When he could not stall them any longer, Brough got in touch with Action Fraud, claiming he had been the victim of a fraud by a company called Elite Investments with whom he claimed to have invested his victims’ money.

And Brough, branded ‘an inveterate fraudster’ by a Judge at Coventry Crown Court in 2002, maintained that story when he was arrested and questioned by the police in May last year.

In fact, most of the money had gone on gambling and to pay for luxury holidays to destinations including Barbados, Egypt, Spain, Portugal and Cyprus.

“It is very difficult for me to overestimate the impact this has had on the complainants.
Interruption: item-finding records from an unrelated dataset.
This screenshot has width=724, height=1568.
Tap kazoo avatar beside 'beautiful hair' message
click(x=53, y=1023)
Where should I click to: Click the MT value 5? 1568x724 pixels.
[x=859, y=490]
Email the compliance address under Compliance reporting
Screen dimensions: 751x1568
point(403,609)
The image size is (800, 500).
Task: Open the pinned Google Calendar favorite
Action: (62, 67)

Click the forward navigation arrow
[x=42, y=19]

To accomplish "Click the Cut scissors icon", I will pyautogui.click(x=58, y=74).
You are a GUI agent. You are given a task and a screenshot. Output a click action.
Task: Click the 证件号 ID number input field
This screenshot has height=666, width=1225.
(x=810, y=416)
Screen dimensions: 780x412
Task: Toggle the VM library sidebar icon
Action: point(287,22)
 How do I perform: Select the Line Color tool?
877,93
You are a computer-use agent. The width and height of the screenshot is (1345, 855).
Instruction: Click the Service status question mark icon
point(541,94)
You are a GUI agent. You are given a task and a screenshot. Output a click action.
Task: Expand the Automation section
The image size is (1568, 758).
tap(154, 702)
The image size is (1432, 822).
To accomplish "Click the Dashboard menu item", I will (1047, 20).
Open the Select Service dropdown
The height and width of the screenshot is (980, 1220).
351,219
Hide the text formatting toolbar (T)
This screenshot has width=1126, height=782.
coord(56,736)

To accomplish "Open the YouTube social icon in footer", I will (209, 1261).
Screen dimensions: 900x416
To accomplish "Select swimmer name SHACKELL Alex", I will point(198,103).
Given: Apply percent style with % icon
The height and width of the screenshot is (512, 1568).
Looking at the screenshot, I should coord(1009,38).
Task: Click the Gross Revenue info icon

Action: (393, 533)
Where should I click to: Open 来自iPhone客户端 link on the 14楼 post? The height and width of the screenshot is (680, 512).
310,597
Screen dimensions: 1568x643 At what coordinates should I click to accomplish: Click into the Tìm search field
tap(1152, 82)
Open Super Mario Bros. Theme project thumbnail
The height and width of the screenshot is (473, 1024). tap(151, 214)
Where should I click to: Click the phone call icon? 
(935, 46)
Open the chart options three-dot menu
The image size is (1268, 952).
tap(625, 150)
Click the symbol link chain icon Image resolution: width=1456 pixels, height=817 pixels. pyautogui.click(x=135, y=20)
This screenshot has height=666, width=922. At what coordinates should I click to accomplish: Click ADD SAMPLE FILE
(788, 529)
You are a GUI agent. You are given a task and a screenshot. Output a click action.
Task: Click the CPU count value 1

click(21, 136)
These were people approaching the end of their working careers, and now money they had worked hard for to put aside for their pensions has simply gone.

“I don’t say it’s the sole cause of it, but the couple are no longer together, and [the husband] has lost his job because he was taking so much time off for stress,” said Mr Williams.

Brough’s previous convictions included thefts from employers, fraud, forgery and false accounting – and Judge Andrew Lockhart QC commented: “In the 2000s he stole nearly £300,000.

“It is remarkable that he can get jobs as a bookkeeper, and there’s nowhere one can find a background check.”

Mr Williams said Brough’s benefit from his latest frauds was £134,000 – but his available assets amount to only £23,750.

Judge Lockhart ordered that amount to be confiscated under the Proceeds of Crime Act and used to pay compensation, with Brough facing a further three years in jail in default of payment within 28 days.

Simon Hunka, defending, said that when he started working for the couple, Brough was not gambling, but a number of things happened in his life which created a stressful situation and, as he had done before, he returned to gambling.

Of the grip gambling had over Brough, Mr Hunka said: “He was present at the birth of both his children, but cannot equate that exhilaration with the exhilaration of his number coming up at a roulette table.”

Jailing Brough, Judge Lockhart told him: “Throughout your life you have wreaked untold misery on a large number of people. You have been a thief throughout the course of your whole career.

“This offending has had a huge impact on three people, two of whom were making proper and prudent provisions for their retirement; and it is with great sadness that the court hears they have separated.

“Only a long custodial sentence can be justified, and there must be consecutive sentences for each offence.”